Making Interactive Art: Set the Stage, Then Shut Up and Listen

This blog suggests interactive art artists to let audience dictate the interactive experience. I partially agree. First, I agree that there should be hinted guidance from the art that guides the audience to interact with the device. However, I do not agree that artists should be completely silent in the process. If audiences are not careful enough and they just miss some of the hint, there should be message from either the device or the artist that guides the audience back to the track to the intended interactive experience. A careful or well-designed system should indeed be very informative themselves but for complex enough system, visual hints themselves are not informative enough to guide the correct experience.

Week 8 Reading Response

Norman,“Emotion & Design: Attractive things work better”

The reading provide us with a new perspective on aesthetics design: rather than solely serving a “beauty” function, it improves people’s attention span, positive emotions when interacting with the design, which might end up in improving the problem solving of the product/design. I highly agree with this perspective. For example, when computers were first invented, they dominated with command-line control interface which prevents the majority from using this advanced-system. However, later on, designers of Apple and Microsoft realized this problem and design separately two systems that are heavy with image interfaces. Today, all systems inherit that idea and people today interact heavily with these more well-designed systems.

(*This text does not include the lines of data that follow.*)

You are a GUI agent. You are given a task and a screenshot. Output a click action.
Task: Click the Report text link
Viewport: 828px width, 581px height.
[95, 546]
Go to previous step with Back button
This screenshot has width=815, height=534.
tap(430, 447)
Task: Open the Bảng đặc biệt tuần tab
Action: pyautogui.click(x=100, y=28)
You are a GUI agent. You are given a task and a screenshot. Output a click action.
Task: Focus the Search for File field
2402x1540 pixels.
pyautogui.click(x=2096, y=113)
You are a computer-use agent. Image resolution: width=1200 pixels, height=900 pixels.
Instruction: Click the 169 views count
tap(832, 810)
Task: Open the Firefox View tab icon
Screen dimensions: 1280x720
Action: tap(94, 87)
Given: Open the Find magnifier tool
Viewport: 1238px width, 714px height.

Her Code Got Humans on the Moon

Other than impressed by the great works done by Margaret Hamilton and her strong spirit that overcomes all the adversaries, I am particular interested in anecdote of the reading where Hamilton proposed that there might be error in the program when preloading P01, her leaders refuse to add error-checking within the software. Though the astronauts are the most well-trained, they still trigger the error during the real mission. This story reminds me the importance of error-preventing programs. Even though something might seem stupid when people first develop them, people might really end up in this “stupid” situation. Luckily, during this mission, the problem is resolved. However, there are numerous examples in history related to how a minor computer error lead to billions of losses.

Week 9 Production

Concept

This piece transforms a simple circuit into a puzzle. The connection between the switches is not obvious. The user needs some time to figure out what makes the LEDs light up.

The red LED changes brightness as you turn the potentiometer. Also, pressing only one of the push buttons does nothing you have to discover the specific “sweet spot” gesture. Only when all conditions align do the LEDs respond.

Video & Image Documentation

IMG_9510

Schematic Drawing

Future Improvements

A single puzzle could evolve into something far more complex by layering additional challenges:

    • Timing urgency: Buttons must be pressed within 2 seconds of entering the sweet spot, or the blue LED only stays lit for 3 seconds before requiring you to solve it again. This adds urgency and makes the victory feel earned rather than permanent.
    • Pattern memory: The blue LED blinks a simple pattern (like short-long-short) at startup. Users must recreate this rhythm with the buttons while in the sweet spot to unlock, transforming a spatial puzzle into a temporal one.